Additional demonstration project authority

(A)

In general

The Secretary may conduct demonstration projects in addition to the project required by paragraph (1).

(B)

Inapplicability of certain criteria

The additional demonstration projects may be carried out without regard to subparagraphs (D), (F), or (G) of paragraph (2).

(f)

Additional authority

The authority provided in this section is in addition to any other authority of the Secretary to offer loans under any other law.

(g)

Funding

(1)

Mandatory funding

Of the funds of the Commodity Credit Corporation, the Secretary shall use to carry out this section $70,000,000 for each of fiscal years 2013 through 2017.

(2)

Discretionary funding

In addition to any other funds made available to carry out this section, there is authorized to be appropriated to the Secretary to carry out this section $80,000,000 for each of fiscal years 2013 through 2017, to remain available until expended.

(h)

Effective Period

Subject to the availability of funds under subsection (g) and except as otherwise provided in this section, the loans and other expenditures required to be made under this section shall be available until expended, with the Secretary authorized to make new loans as loans are repaid.

(i)

Regulations

(1)

In general

Except as otherwise provided in this subsection, not later than 180 days after the date of enactment of this section, the Secretary shall promulgate such regulations as are necessary to implement this section.

(2)

Procedure

The promulgation of the regulations and administration of this section shall be made without regard to—

(A)

the Statement of Policy of the Secretary of Agriculture effective July 24, 1971 (36 Fed. Reg. 13804), relating to notices of proposed rulemaking and public participation in rulemaking; and

(B)

chapter 35 of title 44, United States Code (commonly known as the Paperwork Reduction Act).

(3)

Congressional review of agency rulemaking

In carrying out this section, the Secretary shall use the authority provided under section 808 of title 5, United States Code.

^^^^^^^^^^^^^^^^

### INSTRUCTION
Reproduce the statutory text word for word, from the passage whose opening words contain "Effective Period" through the words "loans are repaid.". The entries come from a separate source and are unrelated to the statutory text.

Stored data:
^^^^^^^^^^^^^^^^

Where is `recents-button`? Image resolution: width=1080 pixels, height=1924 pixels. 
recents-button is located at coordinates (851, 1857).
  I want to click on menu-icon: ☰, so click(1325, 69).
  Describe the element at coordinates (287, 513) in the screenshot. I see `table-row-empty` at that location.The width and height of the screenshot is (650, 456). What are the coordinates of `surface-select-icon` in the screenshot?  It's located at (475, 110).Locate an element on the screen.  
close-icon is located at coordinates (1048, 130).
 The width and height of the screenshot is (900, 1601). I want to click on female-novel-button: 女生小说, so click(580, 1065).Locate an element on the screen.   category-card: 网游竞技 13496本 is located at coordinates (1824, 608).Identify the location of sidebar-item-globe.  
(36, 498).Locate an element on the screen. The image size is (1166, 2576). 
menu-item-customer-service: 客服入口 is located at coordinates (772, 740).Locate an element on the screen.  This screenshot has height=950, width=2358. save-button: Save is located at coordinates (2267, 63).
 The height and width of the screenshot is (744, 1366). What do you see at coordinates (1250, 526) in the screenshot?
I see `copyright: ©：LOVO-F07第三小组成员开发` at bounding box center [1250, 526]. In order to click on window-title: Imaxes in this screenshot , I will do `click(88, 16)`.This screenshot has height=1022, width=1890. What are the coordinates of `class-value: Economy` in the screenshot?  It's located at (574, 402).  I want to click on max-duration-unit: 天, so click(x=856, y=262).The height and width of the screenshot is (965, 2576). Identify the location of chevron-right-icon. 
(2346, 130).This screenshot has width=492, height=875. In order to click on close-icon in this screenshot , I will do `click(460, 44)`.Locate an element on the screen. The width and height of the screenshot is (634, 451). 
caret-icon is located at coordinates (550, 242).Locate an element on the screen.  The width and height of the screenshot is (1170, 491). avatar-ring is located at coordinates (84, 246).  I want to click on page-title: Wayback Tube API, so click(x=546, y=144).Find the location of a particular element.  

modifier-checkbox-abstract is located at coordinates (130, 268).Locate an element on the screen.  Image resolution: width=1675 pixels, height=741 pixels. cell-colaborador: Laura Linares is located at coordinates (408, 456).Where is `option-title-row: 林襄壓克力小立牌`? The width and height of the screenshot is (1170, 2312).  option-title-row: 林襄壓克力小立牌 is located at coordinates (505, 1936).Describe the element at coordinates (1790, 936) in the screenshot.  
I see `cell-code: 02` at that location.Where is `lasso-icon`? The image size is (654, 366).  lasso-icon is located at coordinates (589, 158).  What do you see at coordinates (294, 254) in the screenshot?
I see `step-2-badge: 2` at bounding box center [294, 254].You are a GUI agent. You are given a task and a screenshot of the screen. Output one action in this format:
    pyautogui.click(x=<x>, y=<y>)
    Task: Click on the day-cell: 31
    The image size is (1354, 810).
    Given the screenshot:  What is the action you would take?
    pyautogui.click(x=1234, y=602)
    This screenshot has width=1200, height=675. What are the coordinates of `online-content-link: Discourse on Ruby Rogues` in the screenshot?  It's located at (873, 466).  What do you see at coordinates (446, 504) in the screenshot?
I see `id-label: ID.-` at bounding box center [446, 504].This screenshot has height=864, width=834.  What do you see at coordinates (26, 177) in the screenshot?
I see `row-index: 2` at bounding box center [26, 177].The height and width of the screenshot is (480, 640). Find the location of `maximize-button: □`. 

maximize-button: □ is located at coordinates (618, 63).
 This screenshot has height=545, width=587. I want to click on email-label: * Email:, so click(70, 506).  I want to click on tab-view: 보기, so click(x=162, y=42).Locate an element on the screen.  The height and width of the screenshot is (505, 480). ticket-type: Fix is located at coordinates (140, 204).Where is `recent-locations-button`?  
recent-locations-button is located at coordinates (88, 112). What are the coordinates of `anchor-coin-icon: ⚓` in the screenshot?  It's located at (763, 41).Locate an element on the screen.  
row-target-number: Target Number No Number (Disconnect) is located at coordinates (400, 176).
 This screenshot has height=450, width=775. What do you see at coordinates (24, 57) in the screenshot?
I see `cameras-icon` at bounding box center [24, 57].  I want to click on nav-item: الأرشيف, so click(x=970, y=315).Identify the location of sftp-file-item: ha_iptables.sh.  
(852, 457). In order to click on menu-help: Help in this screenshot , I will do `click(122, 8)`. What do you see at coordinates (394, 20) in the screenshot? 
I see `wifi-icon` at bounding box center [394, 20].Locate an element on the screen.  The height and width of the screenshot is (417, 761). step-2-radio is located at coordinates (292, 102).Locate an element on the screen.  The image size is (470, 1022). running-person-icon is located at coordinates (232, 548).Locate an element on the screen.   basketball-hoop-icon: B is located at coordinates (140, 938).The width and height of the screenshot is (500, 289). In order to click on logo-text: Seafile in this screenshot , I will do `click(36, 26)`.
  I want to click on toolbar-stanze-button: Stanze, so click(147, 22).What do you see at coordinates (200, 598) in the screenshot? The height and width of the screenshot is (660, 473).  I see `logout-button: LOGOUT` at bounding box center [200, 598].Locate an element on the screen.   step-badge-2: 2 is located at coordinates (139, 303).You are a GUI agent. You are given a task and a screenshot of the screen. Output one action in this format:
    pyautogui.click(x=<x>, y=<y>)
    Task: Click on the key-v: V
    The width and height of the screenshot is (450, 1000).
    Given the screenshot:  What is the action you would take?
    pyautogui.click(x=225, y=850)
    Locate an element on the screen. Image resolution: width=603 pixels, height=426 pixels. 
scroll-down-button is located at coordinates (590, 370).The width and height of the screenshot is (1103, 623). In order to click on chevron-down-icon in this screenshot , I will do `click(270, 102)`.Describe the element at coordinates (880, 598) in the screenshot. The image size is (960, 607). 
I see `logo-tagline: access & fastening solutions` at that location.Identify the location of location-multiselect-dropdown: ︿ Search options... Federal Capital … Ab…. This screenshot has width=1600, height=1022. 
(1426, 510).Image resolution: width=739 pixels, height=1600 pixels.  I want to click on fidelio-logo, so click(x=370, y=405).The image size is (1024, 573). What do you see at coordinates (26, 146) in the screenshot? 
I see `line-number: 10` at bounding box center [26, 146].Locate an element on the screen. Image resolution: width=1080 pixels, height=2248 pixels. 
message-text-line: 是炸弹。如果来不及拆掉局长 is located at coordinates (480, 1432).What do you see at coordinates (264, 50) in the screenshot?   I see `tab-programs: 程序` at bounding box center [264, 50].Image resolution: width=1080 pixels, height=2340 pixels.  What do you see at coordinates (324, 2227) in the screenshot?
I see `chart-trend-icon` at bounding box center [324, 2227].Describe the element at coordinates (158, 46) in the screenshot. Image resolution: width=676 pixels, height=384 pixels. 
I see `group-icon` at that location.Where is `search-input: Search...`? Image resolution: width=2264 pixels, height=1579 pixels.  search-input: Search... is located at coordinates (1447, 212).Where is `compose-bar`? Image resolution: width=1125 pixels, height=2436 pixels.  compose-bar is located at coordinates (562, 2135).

^^^^^^^^^^^^^^^^

### OUTPUT FOR THIS EXERCISE
Effective Period

Subject to the availability of funds under subsection (g) and except as otherwise provided in this section, the loans and other expenditures required to be made under this section shall be available until expended, with the Secretary authorized to make new loans as loans are repaid.